What this task involves
Copy each line of the material below that includes the string "computer".

══════════════════════════════

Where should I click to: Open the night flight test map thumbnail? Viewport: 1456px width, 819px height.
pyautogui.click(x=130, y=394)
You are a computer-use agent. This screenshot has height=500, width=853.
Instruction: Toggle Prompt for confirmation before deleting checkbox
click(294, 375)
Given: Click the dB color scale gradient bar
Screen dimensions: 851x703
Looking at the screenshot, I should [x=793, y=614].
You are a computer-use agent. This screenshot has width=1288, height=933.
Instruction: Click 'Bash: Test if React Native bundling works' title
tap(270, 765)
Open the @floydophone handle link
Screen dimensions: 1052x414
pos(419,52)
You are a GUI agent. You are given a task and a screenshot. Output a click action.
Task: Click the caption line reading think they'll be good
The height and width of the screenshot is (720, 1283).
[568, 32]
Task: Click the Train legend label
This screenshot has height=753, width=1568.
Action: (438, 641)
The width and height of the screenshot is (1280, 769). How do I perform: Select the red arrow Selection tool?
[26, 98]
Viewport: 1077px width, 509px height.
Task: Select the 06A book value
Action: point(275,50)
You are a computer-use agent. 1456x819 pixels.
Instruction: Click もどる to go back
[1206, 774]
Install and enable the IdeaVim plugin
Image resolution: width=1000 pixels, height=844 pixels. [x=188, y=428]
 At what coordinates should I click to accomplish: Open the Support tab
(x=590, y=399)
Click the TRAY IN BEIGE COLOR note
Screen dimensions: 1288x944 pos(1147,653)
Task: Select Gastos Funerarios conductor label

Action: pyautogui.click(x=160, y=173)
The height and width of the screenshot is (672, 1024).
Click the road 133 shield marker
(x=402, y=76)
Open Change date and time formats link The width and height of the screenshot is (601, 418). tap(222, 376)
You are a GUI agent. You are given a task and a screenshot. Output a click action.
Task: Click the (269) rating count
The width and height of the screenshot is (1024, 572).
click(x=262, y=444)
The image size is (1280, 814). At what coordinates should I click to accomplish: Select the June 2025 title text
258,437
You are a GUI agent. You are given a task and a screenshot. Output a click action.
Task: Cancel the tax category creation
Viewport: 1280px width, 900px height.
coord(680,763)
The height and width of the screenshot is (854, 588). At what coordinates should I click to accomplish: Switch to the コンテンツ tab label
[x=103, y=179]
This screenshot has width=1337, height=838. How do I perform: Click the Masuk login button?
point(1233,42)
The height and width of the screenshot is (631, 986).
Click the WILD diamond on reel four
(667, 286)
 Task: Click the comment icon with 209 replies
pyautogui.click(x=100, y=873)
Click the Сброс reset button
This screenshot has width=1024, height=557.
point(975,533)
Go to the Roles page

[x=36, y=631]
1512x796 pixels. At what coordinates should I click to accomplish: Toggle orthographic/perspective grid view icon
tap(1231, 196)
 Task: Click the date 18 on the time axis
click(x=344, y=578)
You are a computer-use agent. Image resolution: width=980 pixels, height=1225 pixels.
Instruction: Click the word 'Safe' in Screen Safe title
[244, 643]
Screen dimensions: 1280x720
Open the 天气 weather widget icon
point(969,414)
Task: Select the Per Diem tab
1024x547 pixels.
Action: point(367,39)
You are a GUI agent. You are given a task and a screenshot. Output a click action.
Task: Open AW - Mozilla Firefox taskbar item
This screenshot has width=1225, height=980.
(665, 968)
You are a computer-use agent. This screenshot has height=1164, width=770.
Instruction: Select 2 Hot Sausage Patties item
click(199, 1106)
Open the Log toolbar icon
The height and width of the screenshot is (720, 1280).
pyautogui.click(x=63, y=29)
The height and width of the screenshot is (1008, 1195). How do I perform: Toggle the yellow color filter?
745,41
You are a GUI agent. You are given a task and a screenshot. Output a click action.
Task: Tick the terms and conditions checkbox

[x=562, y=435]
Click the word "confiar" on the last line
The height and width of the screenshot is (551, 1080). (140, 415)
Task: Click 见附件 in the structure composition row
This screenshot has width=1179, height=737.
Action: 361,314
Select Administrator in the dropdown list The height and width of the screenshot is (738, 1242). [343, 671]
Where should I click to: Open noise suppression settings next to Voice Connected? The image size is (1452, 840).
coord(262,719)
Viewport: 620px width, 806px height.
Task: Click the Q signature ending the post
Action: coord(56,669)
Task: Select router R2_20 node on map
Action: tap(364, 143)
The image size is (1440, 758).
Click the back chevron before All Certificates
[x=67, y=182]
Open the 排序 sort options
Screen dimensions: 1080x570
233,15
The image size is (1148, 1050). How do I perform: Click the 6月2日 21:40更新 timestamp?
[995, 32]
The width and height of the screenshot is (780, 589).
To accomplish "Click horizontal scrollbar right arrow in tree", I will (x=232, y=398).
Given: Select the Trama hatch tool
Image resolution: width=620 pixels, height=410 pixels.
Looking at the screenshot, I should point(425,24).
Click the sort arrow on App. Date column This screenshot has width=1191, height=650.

══════════════════════════════

Solution for this exercise
You are a computer-use agent. This screenshot has height=500, width=853.
You are a computer-use agent. This screenshot has width=1288, height=933.
You are a computer-use agent. 1456x819 pixels.
You are a computer-use agent. Image resolution: width=980 pixels, height=1225 pixels.
You are a computer-use agent. This screenshot has height=1164, width=770.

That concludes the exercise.